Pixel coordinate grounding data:
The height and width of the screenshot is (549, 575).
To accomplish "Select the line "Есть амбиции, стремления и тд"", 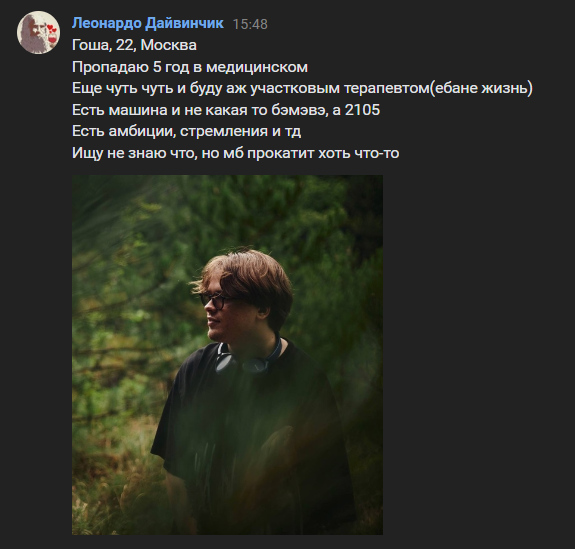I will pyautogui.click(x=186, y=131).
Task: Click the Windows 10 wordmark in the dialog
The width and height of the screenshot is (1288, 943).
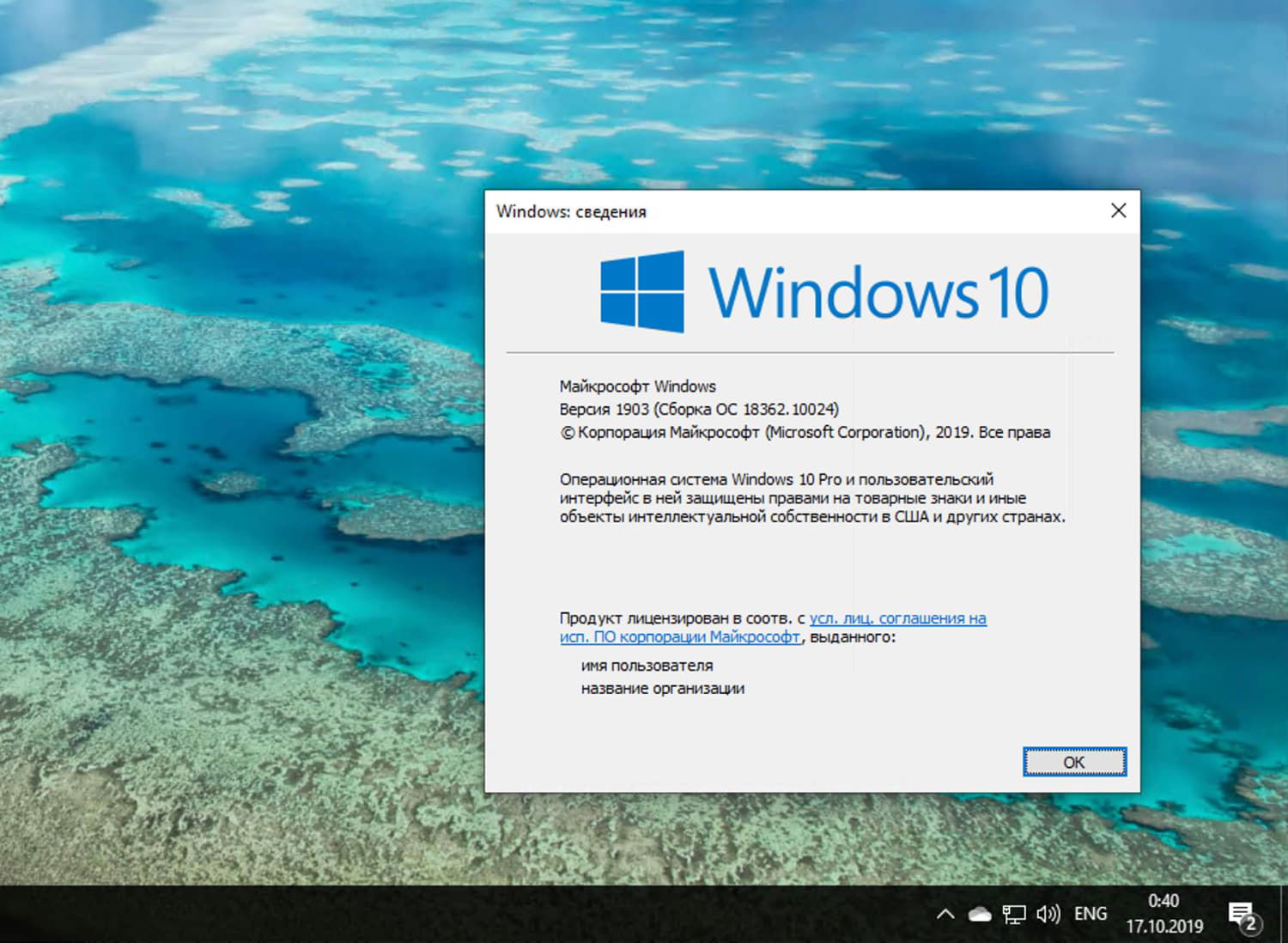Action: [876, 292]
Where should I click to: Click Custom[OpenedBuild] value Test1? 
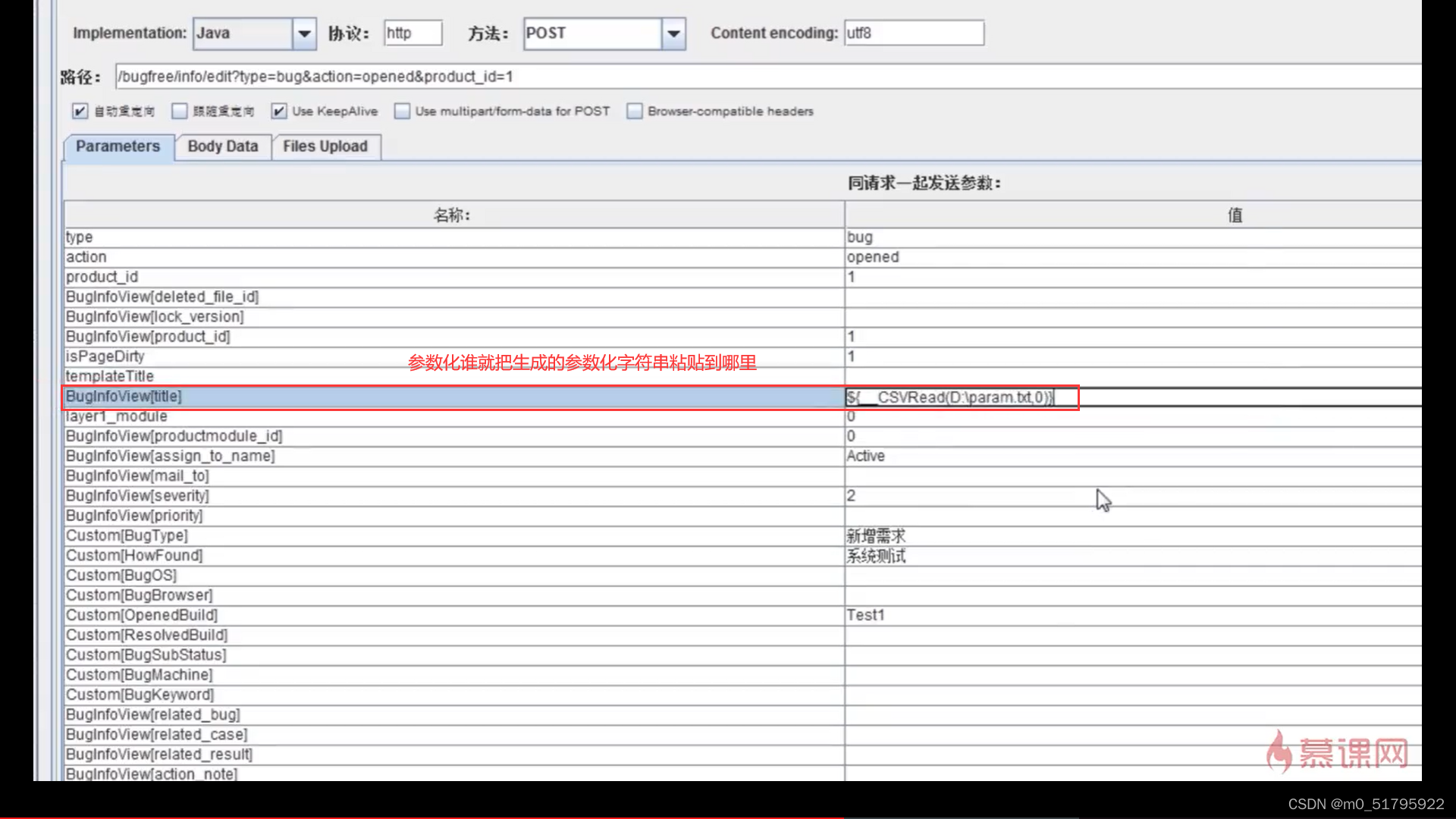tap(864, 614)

> [Action item]:
Which lines run from the one containing "Where should I" through the last line of the entries above? Output them exactly, both ends included, with no pictures.

> [Answer space]:
Where should I click to: Click Custom[OpenedBuild] value Test1? 
tap(864, 614)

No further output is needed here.